** What the task asks **
Write back every record verbatim.

** Data extract **
•••••
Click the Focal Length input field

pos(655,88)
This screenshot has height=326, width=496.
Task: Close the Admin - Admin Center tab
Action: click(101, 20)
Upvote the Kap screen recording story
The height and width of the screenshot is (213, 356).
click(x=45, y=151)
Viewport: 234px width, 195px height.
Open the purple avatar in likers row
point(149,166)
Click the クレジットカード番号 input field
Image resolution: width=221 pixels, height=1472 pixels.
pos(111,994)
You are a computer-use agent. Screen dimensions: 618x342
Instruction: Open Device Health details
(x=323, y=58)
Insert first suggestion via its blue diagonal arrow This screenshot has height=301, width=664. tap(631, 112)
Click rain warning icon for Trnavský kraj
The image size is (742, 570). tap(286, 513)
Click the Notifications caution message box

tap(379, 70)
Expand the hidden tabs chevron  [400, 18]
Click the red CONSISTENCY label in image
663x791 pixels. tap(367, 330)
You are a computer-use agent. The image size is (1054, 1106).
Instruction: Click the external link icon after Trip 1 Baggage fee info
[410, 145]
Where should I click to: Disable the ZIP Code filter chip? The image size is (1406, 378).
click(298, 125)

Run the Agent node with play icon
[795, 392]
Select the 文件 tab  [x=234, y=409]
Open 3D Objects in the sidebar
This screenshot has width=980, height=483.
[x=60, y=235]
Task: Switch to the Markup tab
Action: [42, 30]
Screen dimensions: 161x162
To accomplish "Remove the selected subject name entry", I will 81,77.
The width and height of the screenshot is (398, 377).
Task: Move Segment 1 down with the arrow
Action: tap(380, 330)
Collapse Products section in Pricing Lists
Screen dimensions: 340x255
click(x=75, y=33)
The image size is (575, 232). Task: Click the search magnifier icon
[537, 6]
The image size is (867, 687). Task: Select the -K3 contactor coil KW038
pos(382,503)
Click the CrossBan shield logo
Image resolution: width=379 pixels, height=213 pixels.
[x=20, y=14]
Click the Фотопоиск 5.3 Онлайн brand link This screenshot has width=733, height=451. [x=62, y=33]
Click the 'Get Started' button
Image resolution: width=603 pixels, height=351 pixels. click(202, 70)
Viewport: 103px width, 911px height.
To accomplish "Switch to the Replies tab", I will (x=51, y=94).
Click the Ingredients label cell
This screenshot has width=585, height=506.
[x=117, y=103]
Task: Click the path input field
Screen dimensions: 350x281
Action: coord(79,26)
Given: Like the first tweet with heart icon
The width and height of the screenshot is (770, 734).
•••••
** Answer below **
Click the Focal Length input field

pos(655,88)
This screenshot has height=326, width=496.
Task: Close the Admin - Admin Center tab
Action: click(101, 20)
Upvote the Kap screen recording story
The height and width of the screenshot is (213, 356).
click(x=45, y=151)
Viewport: 234px width, 195px height.
Open the purple avatar in likers row
point(149,166)
Click the クレジットカード番号 input field
Image resolution: width=221 pixels, height=1472 pixels.
pos(111,994)
You are a computer-use agent. Screen dimensions: 618x342
Instruction: Open Device Health details
(x=323, y=58)
Insert first suggestion via its blue diagonal arrow This screenshot has height=301, width=664. tap(631, 112)
Click rain warning icon for Trnavský kraj
The image size is (742, 570). tap(286, 513)
Click the Notifications caution message box

tap(379, 70)
Expand the hidden tabs chevron  [400, 18]
Click the red CONSISTENCY label in image
663x791 pixels. tap(367, 330)
You are a computer-use agent. The image size is (1054, 1106).
Instruction: Click the external link icon after Trip 1 Baggage fee info
[410, 145]
Where should I click to: Disable the ZIP Code filter chip? The image size is (1406, 378).
click(298, 125)

Run the Agent node with play icon
[795, 392]
Select the 文件 tab  [x=234, y=409]
Open 3D Objects in the sidebar
This screenshot has width=980, height=483.
[x=60, y=235]
Task: Switch to the Markup tab
Action: [42, 30]
Screen dimensions: 161x162
To accomplish "Remove the selected subject name entry", I will 81,77.
The width and height of the screenshot is (398, 377).
Task: Move Segment 1 down with the arrow
Action: tap(380, 330)
Collapse Products section in Pricing Lists
Screen dimensions: 340x255
click(x=75, y=33)
The image size is (575, 232). Task: Click the search magnifier icon
[537, 6]
The image size is (867, 687). Task: Select the -K3 contactor coil KW038
pos(382,503)
Click the CrossBan shield logo
Image resolution: width=379 pixels, height=213 pixels.
[x=20, y=14]
Click the Фотопоиск 5.3 Онлайн brand link This screenshot has width=733, height=451. [x=62, y=33]
Click the 'Get Started' button
Image resolution: width=603 pixels, height=351 pixels. click(202, 70)
Viewport: 103px width, 911px height.
To accomplish "Switch to the Replies tab", I will (x=51, y=94).
Click the Ingredients label cell
This screenshot has width=585, height=506.
[x=117, y=103]
Task: Click the path input field
Screen dimensions: 350x281
Action: coord(79,26)
Given: Like the first tweet with heart icon
The width and height of the screenshot is (770, 734).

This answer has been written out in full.